Meditations on 'Mama' as a cry of need, love, and desperation

We are about to enter a second searing week of testimony in the trial of Derek Chauvin. Among other revelations, the thin reed of apparent

Derek Chauvin last May in the act for which he's on trial.

strategy supporting the defense has amazed me. One instance was when the ex-officer's attorney may have thought he had scored a point when he got George Floyd's girlfriend to admit he called her "Mama."

I infer the attorney imagined that would strike the jury as a revelation.  Assuming the dying man's repeated cries of "Mama," recorded on several videos, referred to George Floyd's deceased mother is questionable, Eric Nelson might have been implying.  An arrested man under duress, like a badly wounded soldier, might well evoke his most fundamental relationship. The victim's desperate appeals to "Mama" might have been directed toward Courteney Ross as much as to Floyd's mother.

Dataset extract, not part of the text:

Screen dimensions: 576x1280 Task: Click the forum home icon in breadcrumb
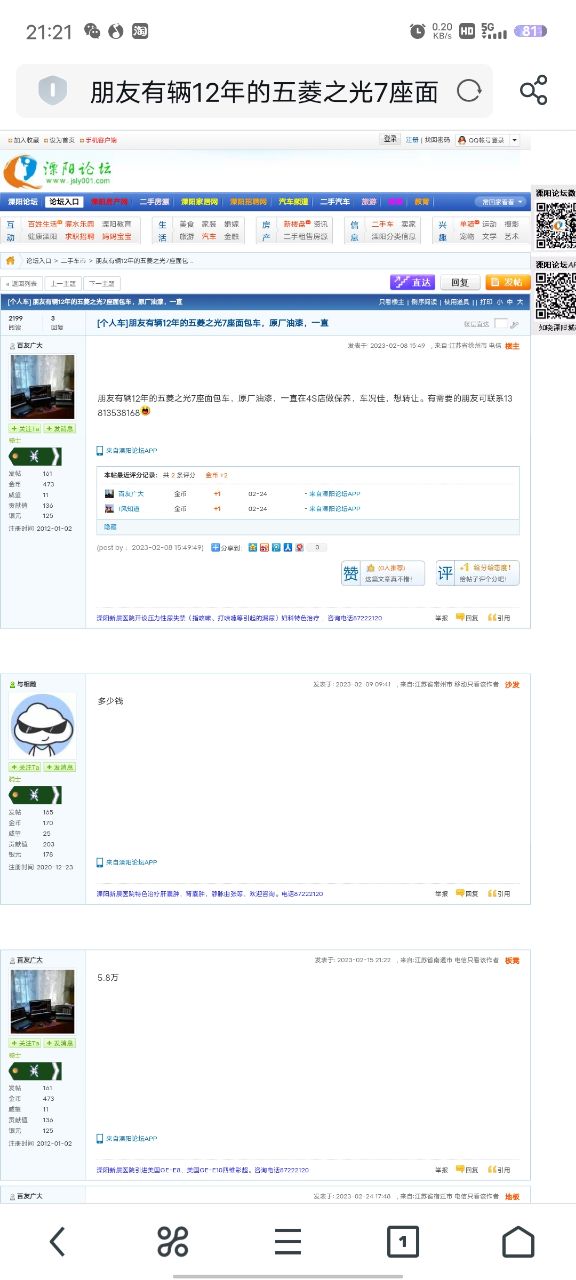[11, 260]
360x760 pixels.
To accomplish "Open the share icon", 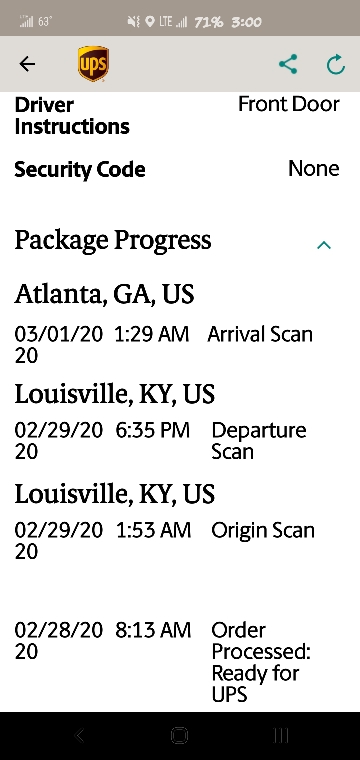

Such a usage was not peculiar to George Floyd, however. Even from my limited knowledge of black culture, a man's calling his lover "Mama" goes back a long way. The first instance that came to mind was Elvis Presley's cover of Arthur "Big Boy" Crudup's song "That's All Right, Mama." This song started running in my head as soon as I saw that part of the Ross-Nelson exchange. 

The song directly mingles the two ways "Mama" can be used in black popular culture: the singer says he has been warned away from the girlfriend of the song's title by his parents, referred to as his Mama and Papa. I doubt there was any confusion among the song's intended audience; you have to reach pretty far to imagine this as an Oedipus-complex trope. Two different women are called "mama" in juxtaposition.

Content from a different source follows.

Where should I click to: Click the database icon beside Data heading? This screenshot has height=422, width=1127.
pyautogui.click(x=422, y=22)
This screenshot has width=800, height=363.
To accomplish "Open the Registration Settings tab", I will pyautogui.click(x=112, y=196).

Louis Armstrong about the time he recorded "Save It, Pretty Mama."

A song I am somewhat more familiar with is Louis Armstrong's "Save It, Pretty Mama," one of the many gems in the treasure trove of Hot Five and Hot Seven recordings made in 1927 and 1928. The lyrics make it crystal-clear that what Louis wants saved is not a piece of his mother's apple pie. "Now save it, pretty Mama, day by day / Please, honey, don't give none away." The relationship is erotic, and the warning is a lover's plea.

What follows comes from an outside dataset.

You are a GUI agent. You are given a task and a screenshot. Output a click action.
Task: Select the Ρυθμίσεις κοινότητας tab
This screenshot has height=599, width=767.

Those two well-rooted examples should suffice. Floyd could very well have had both loved ones in mind when he repeatedly cried "Mama!" But the sentimentality of a dying call to one's mother lifts hearts in more than one culture, and I think Chauvin's attorney was attempting to deflate that balloon. 

Ernest Hemingway in Africa in the 1930s

Reporting for "Esquire" in 1936 on Italy's invasion of Ethiopia,  Ernest Hemingway
noted that a Mussolini foot soldier, if shot in the buttocks or thigh, was capable of mouthing patriotic slogans praising Mussolini and inclined to do so. If he was more grievously wounded, however, the cry was invariably "Oh mamma mia!" and "the Duce will be far from his thoughts."

Hemingway was clearly stirred by the contrast. In "A Farewell to Arms," he famously scorned all the language of patriotism linked to martial sacrifice. So he was dependably dismissive of the ordinary warrior's response to flesh wounds. But a bone-breaking or nerve-striking or belly-bursting shot would have him reflexively cry out to his mother. 

Now, Hemingway hated his mother (maybe the new Ken Burns documentary will go into that), but he clearly appreciated the significance of the Italian soldier's heart-rending cry as heard on the  Ethiopia "field of honor" (Hemingway's ironic term). The seasoned reporter goes on to write that a soldier so wounded, if lucky, should have been advised to shift into a prone position to discourage the vultures who could be expected to gather quickly around a dying man, plucking out his eyes and otherwise going about their scavenger duties.

In the conclusion of an amply sympathetic report about the common soldiers serving the fascist cause, Hemingway writes: "...when the birds come down...I hope when they are hit someone will have told them to roll over on their faces so they can say 'Mamma mia!' with their mouths against the earth they came from."

The vulture in George Floyd's case was of the human variety, representing the force of white supremacy scavenging the often doomed vitality of black lives in America. The earth against which his face was pressed was paved over, but it was the same earth, and the cry — whether addressed to a mother or a girlfriend or Mother Earth itself  — can be taken as a universal response to the surprise of painful, unexpected, and often unjustifiable death.